What the task asks
For each entry below, copy the text exactly and leave out any picture.

Supplied records
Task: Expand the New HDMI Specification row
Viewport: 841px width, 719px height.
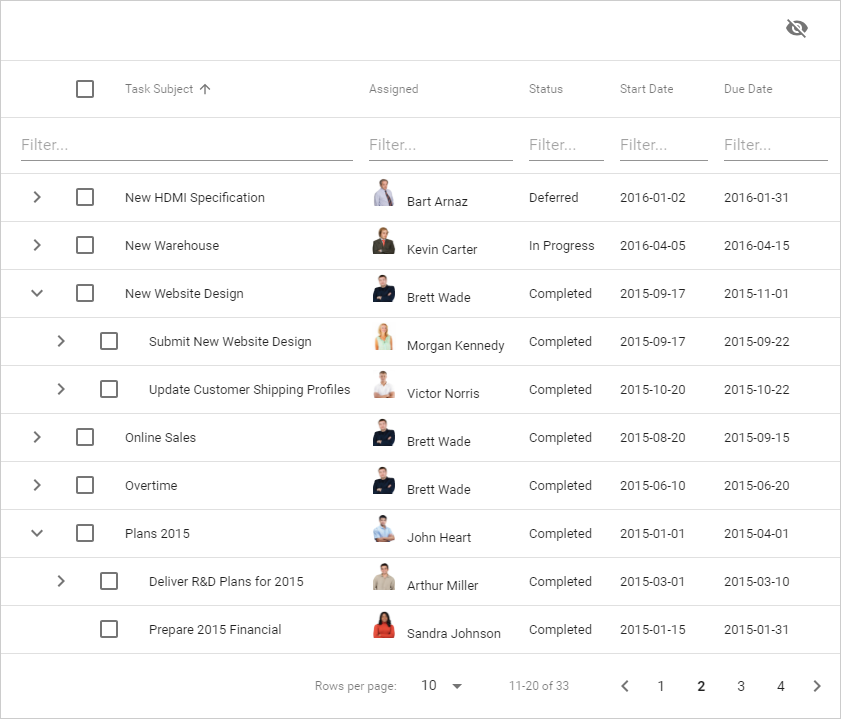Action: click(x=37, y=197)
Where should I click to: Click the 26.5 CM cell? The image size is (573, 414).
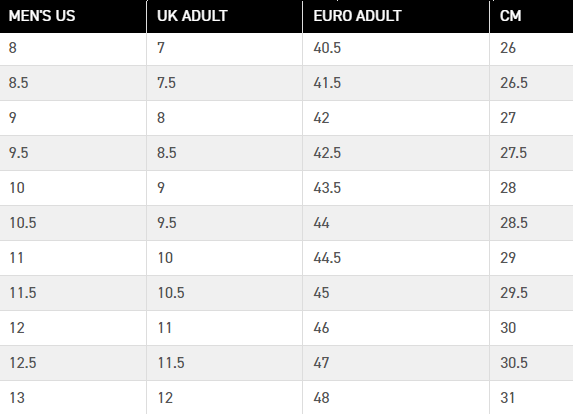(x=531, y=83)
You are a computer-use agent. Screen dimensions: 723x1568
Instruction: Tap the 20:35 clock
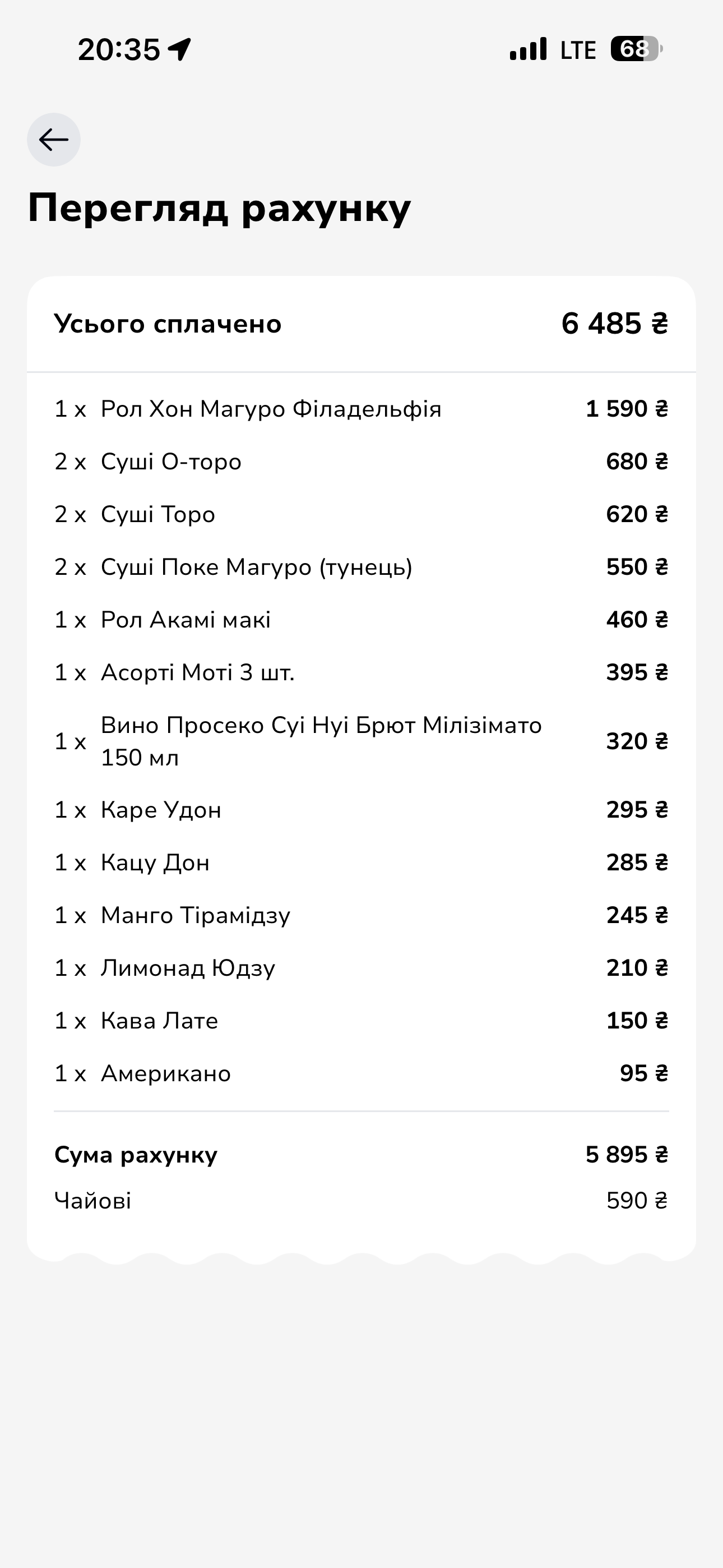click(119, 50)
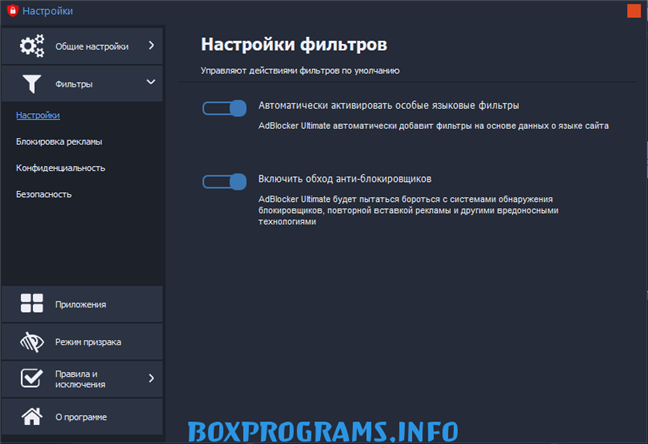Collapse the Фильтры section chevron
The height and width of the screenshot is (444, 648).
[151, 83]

Task solution
Task: Expand the New HDMI Specification row
Viewport: 841px width, 719px height.
Action: click(x=37, y=197)
Where should I click to: Click the 26.5 CM cell? The image size is (573, 414).
(x=531, y=83)
You are a computer-use agent. Screen dimensions: 723x1568
Instruction: Tap the 20:35 clock
click(119, 50)
Collapse the Фильтры section chevron
The height and width of the screenshot is (444, 648).
[151, 83]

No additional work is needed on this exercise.